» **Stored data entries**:
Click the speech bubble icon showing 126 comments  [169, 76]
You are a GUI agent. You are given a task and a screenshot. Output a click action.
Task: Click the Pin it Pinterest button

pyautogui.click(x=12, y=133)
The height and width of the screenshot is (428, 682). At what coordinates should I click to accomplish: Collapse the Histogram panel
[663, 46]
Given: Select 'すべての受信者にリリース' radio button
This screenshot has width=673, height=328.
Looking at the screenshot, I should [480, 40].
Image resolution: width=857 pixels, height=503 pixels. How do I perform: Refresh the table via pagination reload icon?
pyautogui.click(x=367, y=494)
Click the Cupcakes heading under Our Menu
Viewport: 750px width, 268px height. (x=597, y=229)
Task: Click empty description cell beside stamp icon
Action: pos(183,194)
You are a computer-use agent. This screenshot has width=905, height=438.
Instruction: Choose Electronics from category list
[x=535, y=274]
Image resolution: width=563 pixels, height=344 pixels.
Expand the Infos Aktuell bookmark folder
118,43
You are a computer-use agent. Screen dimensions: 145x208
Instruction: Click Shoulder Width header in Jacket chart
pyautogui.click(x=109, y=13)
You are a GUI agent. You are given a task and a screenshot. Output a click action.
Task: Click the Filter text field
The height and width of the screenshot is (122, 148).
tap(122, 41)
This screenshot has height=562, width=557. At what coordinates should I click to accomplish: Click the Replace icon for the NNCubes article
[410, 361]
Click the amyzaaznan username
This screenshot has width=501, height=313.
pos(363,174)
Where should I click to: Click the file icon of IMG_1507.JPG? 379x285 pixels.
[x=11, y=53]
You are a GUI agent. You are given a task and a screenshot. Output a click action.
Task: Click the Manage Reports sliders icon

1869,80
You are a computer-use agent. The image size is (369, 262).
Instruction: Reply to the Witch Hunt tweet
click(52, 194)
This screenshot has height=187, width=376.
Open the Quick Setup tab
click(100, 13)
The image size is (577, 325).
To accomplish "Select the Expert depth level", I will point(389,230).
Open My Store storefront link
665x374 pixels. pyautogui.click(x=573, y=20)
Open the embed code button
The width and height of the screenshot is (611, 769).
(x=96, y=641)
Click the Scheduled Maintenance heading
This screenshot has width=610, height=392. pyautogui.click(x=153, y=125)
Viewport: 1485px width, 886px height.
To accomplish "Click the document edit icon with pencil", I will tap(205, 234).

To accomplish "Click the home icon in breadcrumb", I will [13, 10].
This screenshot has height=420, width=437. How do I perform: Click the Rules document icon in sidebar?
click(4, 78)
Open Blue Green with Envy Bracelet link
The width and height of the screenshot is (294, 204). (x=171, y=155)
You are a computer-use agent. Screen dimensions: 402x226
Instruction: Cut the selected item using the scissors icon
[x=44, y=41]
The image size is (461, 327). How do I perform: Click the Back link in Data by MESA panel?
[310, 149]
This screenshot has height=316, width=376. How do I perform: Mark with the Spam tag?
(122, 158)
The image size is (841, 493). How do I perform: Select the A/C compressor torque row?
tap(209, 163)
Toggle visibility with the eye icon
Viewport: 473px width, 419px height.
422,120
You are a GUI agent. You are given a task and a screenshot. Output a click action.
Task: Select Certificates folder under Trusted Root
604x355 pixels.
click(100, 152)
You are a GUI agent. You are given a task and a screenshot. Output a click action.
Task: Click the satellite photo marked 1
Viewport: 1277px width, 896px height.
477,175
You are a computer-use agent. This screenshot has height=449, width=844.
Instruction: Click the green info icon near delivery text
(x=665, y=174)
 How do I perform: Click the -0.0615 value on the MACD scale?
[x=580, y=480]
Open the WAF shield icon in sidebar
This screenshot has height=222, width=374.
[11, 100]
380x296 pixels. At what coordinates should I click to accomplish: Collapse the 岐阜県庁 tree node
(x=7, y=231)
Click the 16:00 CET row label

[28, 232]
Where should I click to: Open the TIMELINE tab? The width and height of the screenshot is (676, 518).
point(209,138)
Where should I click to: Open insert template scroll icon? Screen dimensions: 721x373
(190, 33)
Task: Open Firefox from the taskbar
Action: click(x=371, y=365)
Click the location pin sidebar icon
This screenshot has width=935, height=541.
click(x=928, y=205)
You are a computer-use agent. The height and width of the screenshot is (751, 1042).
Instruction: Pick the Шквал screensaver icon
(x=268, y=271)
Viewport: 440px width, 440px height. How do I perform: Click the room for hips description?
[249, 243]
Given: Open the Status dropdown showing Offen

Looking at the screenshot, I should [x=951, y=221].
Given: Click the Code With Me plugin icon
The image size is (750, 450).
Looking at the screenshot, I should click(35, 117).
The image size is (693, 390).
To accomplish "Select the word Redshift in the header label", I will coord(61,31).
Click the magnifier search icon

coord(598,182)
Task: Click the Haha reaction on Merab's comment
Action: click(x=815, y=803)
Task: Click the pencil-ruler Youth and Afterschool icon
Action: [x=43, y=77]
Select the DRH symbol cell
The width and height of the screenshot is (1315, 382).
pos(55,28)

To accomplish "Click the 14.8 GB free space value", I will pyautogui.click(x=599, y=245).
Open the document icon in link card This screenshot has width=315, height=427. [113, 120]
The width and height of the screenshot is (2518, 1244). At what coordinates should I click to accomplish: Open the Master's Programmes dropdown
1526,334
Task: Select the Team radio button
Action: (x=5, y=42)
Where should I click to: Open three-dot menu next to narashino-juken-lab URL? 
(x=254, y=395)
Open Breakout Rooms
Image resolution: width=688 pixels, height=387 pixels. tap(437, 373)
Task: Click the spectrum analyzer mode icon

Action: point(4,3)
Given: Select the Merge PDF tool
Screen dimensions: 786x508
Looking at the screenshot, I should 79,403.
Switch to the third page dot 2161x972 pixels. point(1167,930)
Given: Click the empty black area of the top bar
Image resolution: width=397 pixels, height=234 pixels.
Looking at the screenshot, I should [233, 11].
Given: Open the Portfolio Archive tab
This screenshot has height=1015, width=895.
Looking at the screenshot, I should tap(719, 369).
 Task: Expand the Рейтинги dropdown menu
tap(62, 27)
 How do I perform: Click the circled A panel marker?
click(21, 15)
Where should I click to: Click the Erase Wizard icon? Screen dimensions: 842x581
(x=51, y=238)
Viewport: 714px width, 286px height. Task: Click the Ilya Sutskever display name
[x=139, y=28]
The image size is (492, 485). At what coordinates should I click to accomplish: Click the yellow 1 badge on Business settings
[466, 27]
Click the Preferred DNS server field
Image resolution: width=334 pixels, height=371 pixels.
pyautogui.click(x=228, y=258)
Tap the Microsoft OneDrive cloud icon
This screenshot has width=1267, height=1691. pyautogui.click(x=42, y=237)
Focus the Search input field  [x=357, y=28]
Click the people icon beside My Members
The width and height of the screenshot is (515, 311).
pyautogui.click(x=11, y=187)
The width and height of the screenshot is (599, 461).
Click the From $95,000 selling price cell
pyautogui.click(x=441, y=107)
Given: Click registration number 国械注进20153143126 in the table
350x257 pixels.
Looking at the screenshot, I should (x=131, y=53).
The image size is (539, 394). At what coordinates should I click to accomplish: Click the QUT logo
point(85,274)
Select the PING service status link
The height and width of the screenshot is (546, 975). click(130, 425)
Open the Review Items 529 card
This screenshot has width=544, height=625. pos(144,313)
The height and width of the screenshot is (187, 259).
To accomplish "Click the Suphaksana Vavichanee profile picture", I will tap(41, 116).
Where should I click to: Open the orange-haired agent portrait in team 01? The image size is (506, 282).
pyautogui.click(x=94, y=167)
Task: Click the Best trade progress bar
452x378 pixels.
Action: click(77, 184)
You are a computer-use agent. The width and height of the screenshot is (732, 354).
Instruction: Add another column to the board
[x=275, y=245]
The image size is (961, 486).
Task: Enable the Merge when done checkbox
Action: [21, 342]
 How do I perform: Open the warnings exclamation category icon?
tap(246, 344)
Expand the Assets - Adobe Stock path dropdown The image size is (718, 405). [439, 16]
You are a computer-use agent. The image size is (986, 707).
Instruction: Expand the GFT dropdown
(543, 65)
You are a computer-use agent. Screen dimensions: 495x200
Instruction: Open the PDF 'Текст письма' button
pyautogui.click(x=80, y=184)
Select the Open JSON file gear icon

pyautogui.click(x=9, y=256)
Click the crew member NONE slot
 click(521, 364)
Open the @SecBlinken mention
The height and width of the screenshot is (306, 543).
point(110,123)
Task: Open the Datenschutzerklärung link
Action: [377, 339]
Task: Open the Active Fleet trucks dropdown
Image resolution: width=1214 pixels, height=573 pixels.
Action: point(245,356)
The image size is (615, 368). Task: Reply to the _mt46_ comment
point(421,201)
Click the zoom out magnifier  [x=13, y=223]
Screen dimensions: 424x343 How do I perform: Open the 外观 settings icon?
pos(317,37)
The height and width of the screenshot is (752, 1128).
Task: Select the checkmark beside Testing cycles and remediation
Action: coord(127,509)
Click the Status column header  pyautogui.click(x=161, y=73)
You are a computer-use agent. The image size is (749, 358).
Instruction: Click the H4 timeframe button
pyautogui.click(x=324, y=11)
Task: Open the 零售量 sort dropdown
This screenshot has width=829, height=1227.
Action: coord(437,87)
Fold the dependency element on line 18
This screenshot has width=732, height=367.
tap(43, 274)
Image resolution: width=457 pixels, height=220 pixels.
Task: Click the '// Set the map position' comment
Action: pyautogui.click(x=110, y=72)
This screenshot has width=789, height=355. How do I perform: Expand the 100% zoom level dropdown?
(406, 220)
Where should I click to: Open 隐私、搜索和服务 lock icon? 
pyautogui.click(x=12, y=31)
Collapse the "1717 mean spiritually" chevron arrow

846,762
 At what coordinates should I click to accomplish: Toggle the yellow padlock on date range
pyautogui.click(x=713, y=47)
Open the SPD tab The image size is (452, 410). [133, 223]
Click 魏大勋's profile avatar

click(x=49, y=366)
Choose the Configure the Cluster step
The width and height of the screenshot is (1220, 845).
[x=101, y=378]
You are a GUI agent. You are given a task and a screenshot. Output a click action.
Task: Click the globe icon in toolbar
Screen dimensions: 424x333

» **Task objective**: From the records above, extract exactly and only the lines that begin at the line with "Task: Open the Active Fleet trucks dropdown" and stop after the line with "Click the zoom".

» **Written answer**:
Task: Open the Active Fleet trucks dropdown
Image resolution: width=1214 pixels, height=573 pixels.
Action: point(245,356)
The image size is (615, 368). Task: Reply to the _mt46_ comment
point(421,201)
Click the zoom out magnifier  [x=13, y=223]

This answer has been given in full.